Она поняла, что он хотел сказать: человек всегда возвращается к своим ранним склонностям. С удовольствием отметил он, как ее лицо залилось краской, как сурово сдвинулись брови.
— Мне всегда были отвратительны заведения такого рода, вы, должно быть, плохо меня знаете! Вот ваш отец, наверное, помнит, какой для меня было мукой, когда господин Ларуссель тащил меня в «Красный лев». Бесполезно говорить вам, что я хожу сюда по обязанности, да, по обязанности... Но разве такой человек, как вы, способен понять мои терзания? Даже Бертран и тот советует мне потакать, — конечно, в разумных пределах, — вкусам моего мужа. Если я хочу сохранить какое-то влияние на него, не надо слишком натягивать струну. Знаете, Бертран человек широких взглядов: он умолял меня не противиться его отцу, когда тот требовал, чтобы я остригла волосы...
Достаточно было Марии произнести это имя — Бертран, чтобы напряжение оставило ее и она успокоилась, помягчела. Раймон увидел мысленным взором пустынную аллею бордоского парка в четыре часа пополудни и мальчишку, который запыхавшись догонял его; услышал плаксивый голос: «Отдай тетрадь...» Что за человек получился из этого хилого мальчика? Раймон попытался задеть Марию:
— Теперь у вас взрослый сын...
Нет, она вовсе не была задета, а засияла улыбкой:
— Ах, да, вы же знаете его по коллежу!
Раймон снова стал человеком в ее глазах — ведь он бывший соученик Бертрана.
— Конечно, взрослый, но не только сын, а одновременно и друг, и наставник. Вы не можете себе представить, сколь многим я ему обязана.
— Да, вы говорили — вашим замужеством.
— Замужеством, верно, но это еще не все. Он открыл мне... ах, нет, вам не понять. И все-таки, я сейчас подумала, ведь вы были его товарищем, — мне хотелось бы знать, каким он был в детстве. Я уже не раз спрашивала мужа, но это просто невероятно: отец ничего не может сказать о том, каким был его сын. Он твердит одно: «Был милым ребенком, как все дети». По правде говоря, непохоже, чтобы вы могли близко наблюдать Бертрана. Во-первых, вы намного старше!
Раймон пробурчал:
— На четыре года, это ерунда. — И добавил: — Помню мальчишку с девичьим личиком.

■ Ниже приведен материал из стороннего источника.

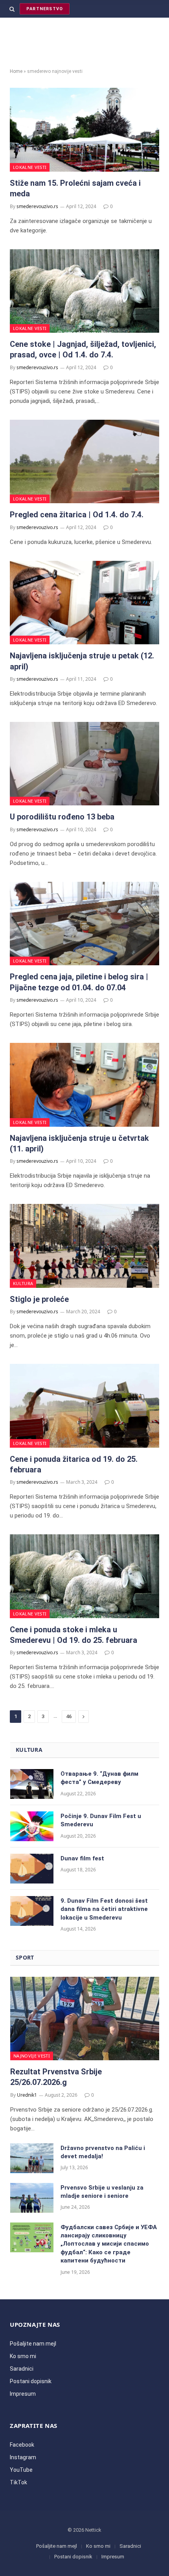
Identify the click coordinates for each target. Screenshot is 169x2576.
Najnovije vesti (31, 2056)
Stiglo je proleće (39, 1299)
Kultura (23, 1283)
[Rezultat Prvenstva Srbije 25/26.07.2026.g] (84, 2018)
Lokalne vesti (29, 167)
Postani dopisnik (30, 2381)
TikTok (18, 2482)
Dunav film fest (82, 1858)
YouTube (21, 2470)
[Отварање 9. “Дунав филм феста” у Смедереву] (31, 1784)
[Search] (12, 9)
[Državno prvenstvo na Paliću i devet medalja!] (31, 2158)
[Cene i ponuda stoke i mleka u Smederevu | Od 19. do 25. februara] (84, 1576)
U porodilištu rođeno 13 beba (62, 816)
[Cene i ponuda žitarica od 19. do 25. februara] (84, 1406)
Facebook (22, 2445)
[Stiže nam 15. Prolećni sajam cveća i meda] (84, 130)
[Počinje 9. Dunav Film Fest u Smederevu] (31, 1826)
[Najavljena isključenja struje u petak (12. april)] (84, 603)
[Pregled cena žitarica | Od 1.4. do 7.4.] (84, 462)
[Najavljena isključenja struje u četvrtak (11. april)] (84, 1085)
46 (69, 1716)
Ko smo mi (23, 2356)
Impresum (23, 2394)
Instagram (23, 2457)
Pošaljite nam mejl (33, 2343)
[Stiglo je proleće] (84, 1246)
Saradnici (21, 2369)
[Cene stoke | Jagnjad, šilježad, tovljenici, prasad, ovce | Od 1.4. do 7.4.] (84, 291)
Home (16, 71)
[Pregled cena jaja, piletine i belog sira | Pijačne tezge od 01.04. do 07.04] (84, 924)
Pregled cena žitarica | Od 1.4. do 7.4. (76, 514)
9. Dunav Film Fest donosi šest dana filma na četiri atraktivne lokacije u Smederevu (104, 1909)
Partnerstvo (44, 8)
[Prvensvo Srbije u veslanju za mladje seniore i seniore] (31, 2198)
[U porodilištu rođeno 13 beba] (84, 764)
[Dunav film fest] (31, 1869)
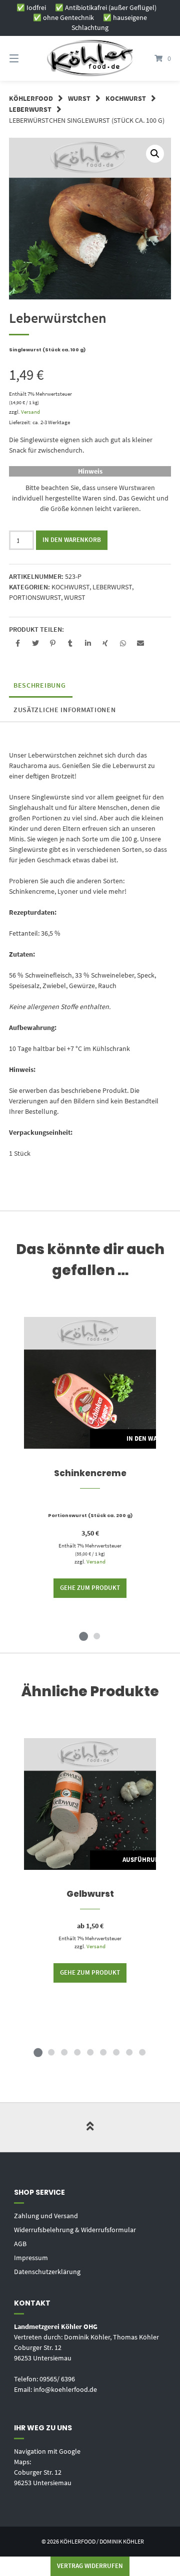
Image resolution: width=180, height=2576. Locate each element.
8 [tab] (129, 2052)
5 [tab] (90, 2052)
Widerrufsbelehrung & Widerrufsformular (75, 2229)
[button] (17, 643)
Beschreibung (40, 685)
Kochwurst (126, 98)
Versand (30, 411)
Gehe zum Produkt (90, 1587)
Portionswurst (35, 597)
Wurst (79, 98)
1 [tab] (83, 1635)
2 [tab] (96, 1635)
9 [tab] (142, 2052)
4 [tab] (77, 2052)
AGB (20, 2243)
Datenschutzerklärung (47, 2271)
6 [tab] (103, 2052)
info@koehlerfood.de (65, 2389)
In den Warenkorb (71, 539)
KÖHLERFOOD (31, 98)
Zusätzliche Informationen (65, 709)
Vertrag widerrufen (90, 2566)
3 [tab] (64, 2052)
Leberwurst (30, 109)
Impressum (31, 2257)
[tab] (39, 685)
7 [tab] (116, 2052)
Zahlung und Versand (46, 2215)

Она не рассердилась, но со спокойным презрением сказала: да, она вполне представляет себе, что ему и Бертрану не дано понять друг друга. Раймон увидел, что в представлении Марии ее пасынок парит над ним на недосягаемой высоте. Мария думала о Бертране, она пригубила шампанского и блаженно улыбалась. Как разъединившиеся бабочки-поденки, она тоже хлопала в ладоши, чтобы музыка помогла ей продлить очарование. Что осталось в памяти Раймона от женщин, которыми он обладал? Многих он навряд ли бы узнал снова. Но за эти семнадцать лет почти не проходило дня, когда бы он не воскрешал в своей памяти, не поносил, не ласкал это лицо, которое сегодня видит так близко. И все же она была так далека от него в эту минуту, что он не выдержал и, стремясь приблизиться к ней любой ценой, еще раз упомянул Бертрана.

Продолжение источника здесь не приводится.